R2-3-b: We agree that varying the size of the p-value across a wider range of numbers might have led to additional insights. For the current study, we opted to keep the design relatively simple, so that we could inform respondents that participation would not take long. We have added the idea of additional spread of p-values to the discussion section in the following way:

“Furthermore, we evaluated only two p-values, namely p = .02 and p = .26. It would have been interesting to also examine more minor deviations such as p = .049 and p = .051 in order to see what the differences are in the likelihood of endorsing the statistically significant finding for publication compared to the statistically non-significant finding.”

c. The overall response rate of the survey is with 14.3% (171/1196) for editors and 1.7% (60/3588) for reviewers and 1.8% (65/3588) pretty low. This low response rate may induce nonresponse bias, meaning that only naïve authors (that are not aware of the studies goal), which leads to an overestimation of the importance of statistical significance, or most competent authors (that are especially interested in the topic), which lead to an underestimation of the importance of statistical significance take part at the survey.

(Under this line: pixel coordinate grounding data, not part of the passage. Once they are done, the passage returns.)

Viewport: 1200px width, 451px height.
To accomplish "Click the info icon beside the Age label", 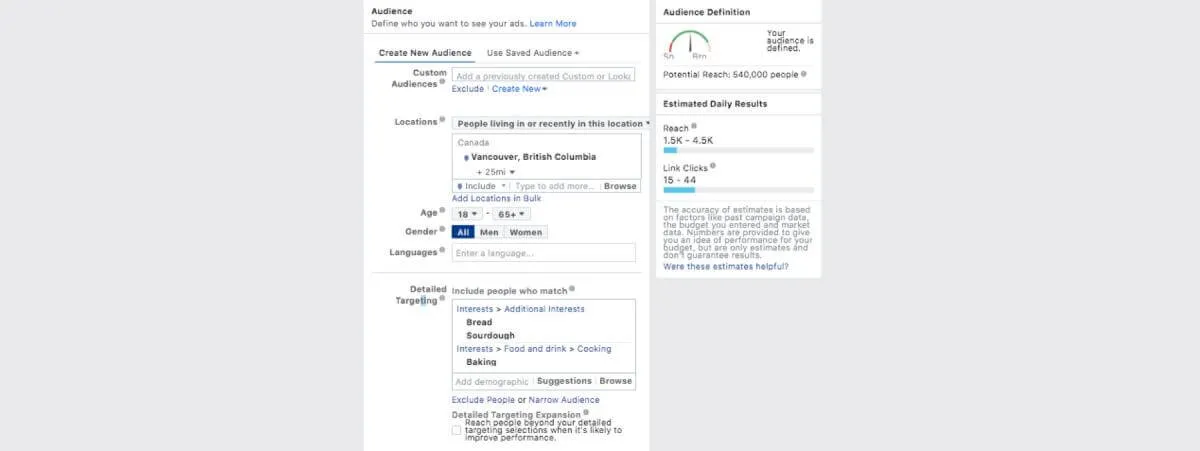I will 443,212.
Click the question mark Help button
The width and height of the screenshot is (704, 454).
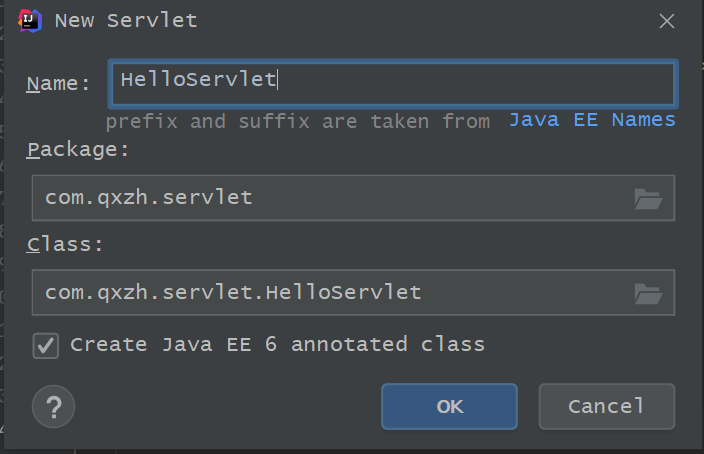coord(54,407)
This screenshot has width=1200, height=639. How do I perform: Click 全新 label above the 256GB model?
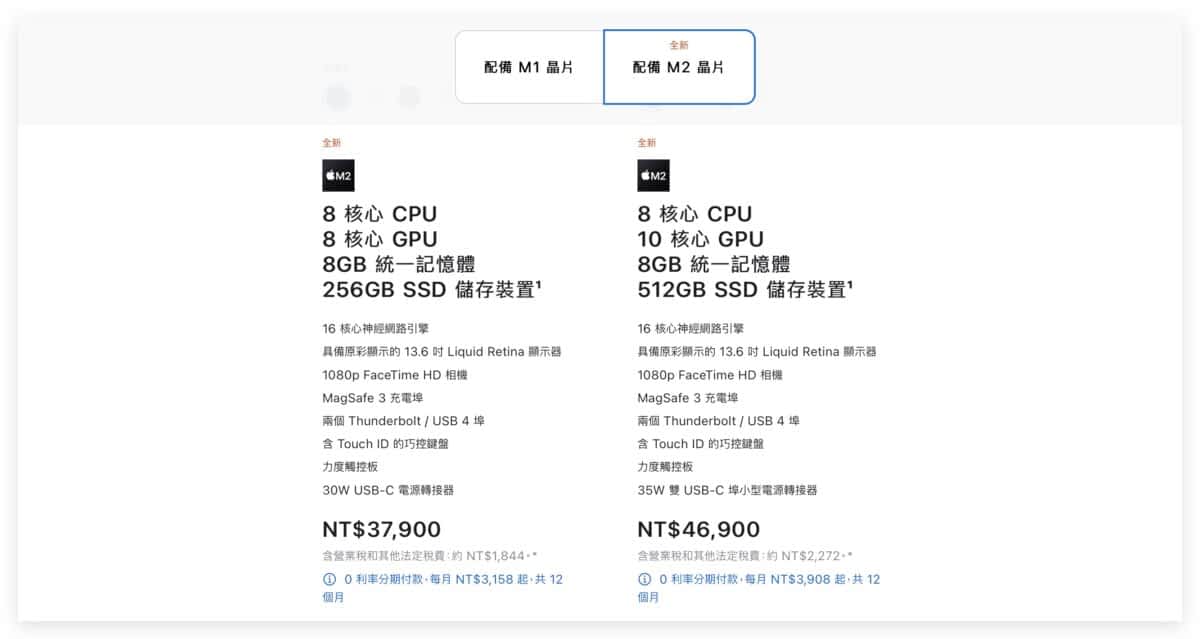[x=331, y=143]
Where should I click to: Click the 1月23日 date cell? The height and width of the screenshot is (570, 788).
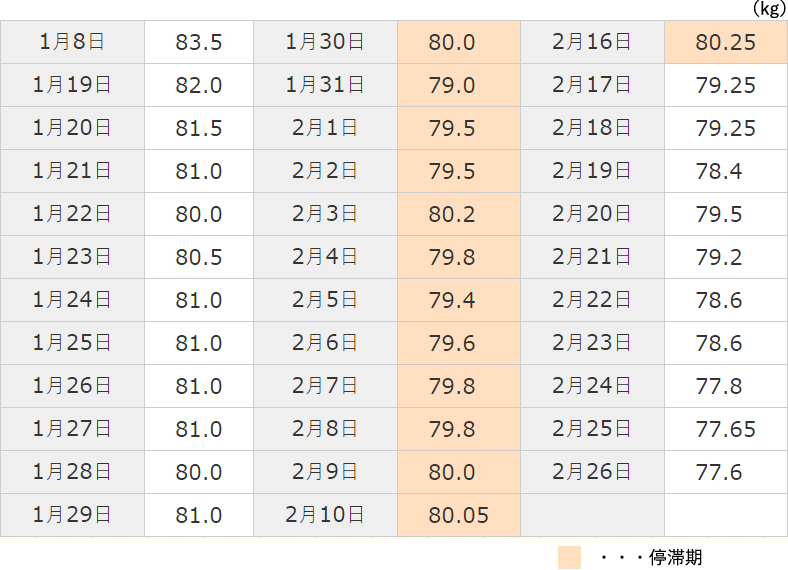pos(72,257)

R2-3-c: Please note that the response rate for authors/reviewers was 125/1215=10.3%. Nevertheless, we agree that the response rate is quite low, so we added this limitation to the discussion section (see R1-6). We have also added the final response rate to the method section (subsection “Participants”; see R1-3).

We do not necessarily think that the respondents were naïve, because the aim of the survey was pretty obvious (this was also mentioned by some of the respondents). Additionally, we do not necessarily think that our respondents represent the most interested people in the topic because some people mentioned that significant results are clearly more important than non-significant results. However, we are not certain about our results not being an overestimation or underestimation of the importance of statistical significance. In fact, we do think that social desirability might have played a role in our survey, which can lead to an underestimation. Therefore, we added the following sentences to the discussion section:

“Social desirability might have played a role in the present context. It is possible that some academics systematically refrain from publishing non-significant findings without acknowledging this practice. If this is the case, then our results likely underestimate the reality” (see also R1-6).

d. Given your examples, the varied dimension p-value was pretty obvious to the respondents - this could lead to socially desirable answers (potentially underestimating the importance of statistically significant results).

R2-3-d: We completely agree. R1 mentioned the same point, please see R1-6 and R2-3-c.

I am aware that the points mentioned above could not be fixed after the data collection. However, the problems that may come with the chosen design should be discussed in more detail.

R2-3-2: Thank you for the above mentioned points. We agree with them and have tried to discuss them as much as possible.

Regarding the statistical data-analysis a short discussion why Bayesian t-tests were used would be beneficial, especially regarding their advantages compared to frequentist t-tests.

R2-3-3: Thank you very much for mentioning this. We have now added the following part to the methods section (subsection “Analyses”):

“We decided to conduct Bayesian t tests, as they allow for quantification of evidence in favour of the null hypothesis (relative to a composite alternative hypothesis).”

I really value the data and code uploaded by the authors. The analyses conducted in JASP (another statistical software) are, however not documented (is there any code?). From my perspective, changing software during the data-analysis phase should be avoided if possible. As Bayesian inferential methods are implemented in the R package “Bolstad” this could perhaps be avoided in the paper.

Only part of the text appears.